[Saved data entries]

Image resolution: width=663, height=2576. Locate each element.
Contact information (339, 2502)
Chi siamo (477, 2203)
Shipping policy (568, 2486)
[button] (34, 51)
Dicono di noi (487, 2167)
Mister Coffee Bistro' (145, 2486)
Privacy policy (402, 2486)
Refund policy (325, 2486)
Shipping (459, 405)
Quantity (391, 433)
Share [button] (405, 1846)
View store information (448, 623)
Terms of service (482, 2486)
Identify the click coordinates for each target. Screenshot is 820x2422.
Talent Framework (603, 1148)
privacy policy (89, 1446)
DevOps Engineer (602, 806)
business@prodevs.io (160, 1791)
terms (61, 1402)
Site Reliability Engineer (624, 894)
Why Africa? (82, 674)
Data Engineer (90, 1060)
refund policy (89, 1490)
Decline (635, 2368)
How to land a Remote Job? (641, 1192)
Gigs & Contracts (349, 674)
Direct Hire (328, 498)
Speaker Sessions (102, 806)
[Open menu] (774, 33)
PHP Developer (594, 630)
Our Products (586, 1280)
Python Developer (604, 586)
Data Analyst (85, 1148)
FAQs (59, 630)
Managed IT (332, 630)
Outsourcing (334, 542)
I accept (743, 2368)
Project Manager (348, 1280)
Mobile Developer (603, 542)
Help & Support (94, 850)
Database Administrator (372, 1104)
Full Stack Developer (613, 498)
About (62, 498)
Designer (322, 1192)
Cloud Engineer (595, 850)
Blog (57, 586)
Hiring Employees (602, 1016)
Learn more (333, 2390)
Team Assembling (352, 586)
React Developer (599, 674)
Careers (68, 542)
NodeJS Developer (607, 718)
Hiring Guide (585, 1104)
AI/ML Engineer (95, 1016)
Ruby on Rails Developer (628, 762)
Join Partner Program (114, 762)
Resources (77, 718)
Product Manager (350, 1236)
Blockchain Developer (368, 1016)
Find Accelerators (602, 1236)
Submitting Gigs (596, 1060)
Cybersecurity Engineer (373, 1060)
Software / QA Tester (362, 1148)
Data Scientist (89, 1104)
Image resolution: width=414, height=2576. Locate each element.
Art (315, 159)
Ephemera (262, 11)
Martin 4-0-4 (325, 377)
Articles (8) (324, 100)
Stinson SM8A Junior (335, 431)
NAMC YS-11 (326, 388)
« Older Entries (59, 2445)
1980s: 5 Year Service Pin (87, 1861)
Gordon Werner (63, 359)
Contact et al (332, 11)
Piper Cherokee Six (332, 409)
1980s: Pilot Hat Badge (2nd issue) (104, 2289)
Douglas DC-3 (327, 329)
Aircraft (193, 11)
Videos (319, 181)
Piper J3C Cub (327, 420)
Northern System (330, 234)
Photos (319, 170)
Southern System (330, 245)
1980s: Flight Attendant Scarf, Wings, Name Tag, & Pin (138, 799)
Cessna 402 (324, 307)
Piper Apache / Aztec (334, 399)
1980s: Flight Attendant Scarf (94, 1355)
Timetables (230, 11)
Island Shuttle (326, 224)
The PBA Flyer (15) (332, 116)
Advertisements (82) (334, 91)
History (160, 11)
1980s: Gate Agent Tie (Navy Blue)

Requirement: Please output every line shown above exactly.

Written response:
Image resolution: width=663, height=2576. Locate each element.
Contact information (339, 2502)
Chi siamo (477, 2203)
Shipping policy (568, 2486)
[button] (34, 51)
Dicono di noi (487, 2167)
Mister Coffee Bistro' (145, 2486)
Privacy policy (402, 2486)
Refund policy (325, 2486)
Shipping (459, 405)
Quantity (391, 433)
Share [button] (405, 1846)
View store information (448, 623)
Terms of service (482, 2486)
Identify the click coordinates for each target. Screenshot is 820x2422.
Talent Framework (603, 1148)
privacy policy (89, 1446)
DevOps Engineer (602, 806)
business@prodevs.io (160, 1791)
terms (61, 1402)
Site Reliability Engineer (624, 894)
Why Africa? (82, 674)
Data Engineer (90, 1060)
refund policy (89, 1490)
Decline (635, 2368)
How to land a Remote Job? (641, 1192)
Gigs & Contracts (349, 674)
Direct Hire (328, 498)
Speaker Sessions (102, 806)
[Open menu] (774, 33)
PHP Developer (594, 630)
Our Products (586, 1280)
Python Developer (604, 586)
Data Analyst (85, 1148)
FAQs (59, 630)
Managed IT (332, 630)
Outsourcing (334, 542)
I accept (743, 2368)
Project Manager (348, 1280)
Mobile Developer (603, 542)
Help & Support (94, 850)
Database Administrator (372, 1104)
Full Stack Developer (613, 498)
About (62, 498)
Designer (322, 1192)
Cloud Engineer (595, 850)
Blog (57, 586)
Hiring Employees (602, 1016)
Learn more (333, 2390)
Team Assembling (352, 586)
React Developer (599, 674)
Careers (68, 542)
NodeJS Developer (607, 718)
Hiring Guide (585, 1104)
AI/ML Engineer (95, 1016)
Ruby on Rails Developer (628, 762)
Join Partner Program (114, 762)
Resources (77, 718)
Product Manager (350, 1236)
Blockchain Developer (368, 1016)
Find Accelerators (602, 1236)
Submitting Gigs (596, 1060)
Cybersecurity Engineer (373, 1060)
Software / QA Tester (362, 1148)
Data Scientist (89, 1104)
Image resolution: width=414, height=2576. Locate each element.
Art (315, 159)
Ephemera (262, 11)
Martin 4-0-4 (325, 377)
Articles (8) (324, 100)
Stinson SM8A Junior (335, 431)
NAMC YS-11 (326, 388)
« Older Entries (59, 2445)
1980s: 5 Year Service Pin (87, 1861)
Gordon Werner (63, 359)
Contact et al (332, 11)
Piper Cherokee Six (332, 409)
1980s: Pilot Hat Badge (2nd issue) (104, 2289)
Douglas DC-3 (327, 329)
Aircraft (193, 11)
Videos (319, 181)
Piper J3C Cub (327, 420)
Northern System (330, 234)
Photos (319, 170)
Southern System (330, 245)
1980s: Flight Attendant Scarf, Wings, Name Tag, & Pin (138, 799)
Cessna 402 (324, 307)
Piper Apache / Aztec (334, 399)
1980s: Flight Attendant Scarf (94, 1355)
Timetables (230, 11)
Island Shuttle (326, 224)
The PBA Flyer (15) (332, 116)
Advertisements (82) (334, 91)
History (160, 11)
1980s: Gate Agent Tie (Navy Blue)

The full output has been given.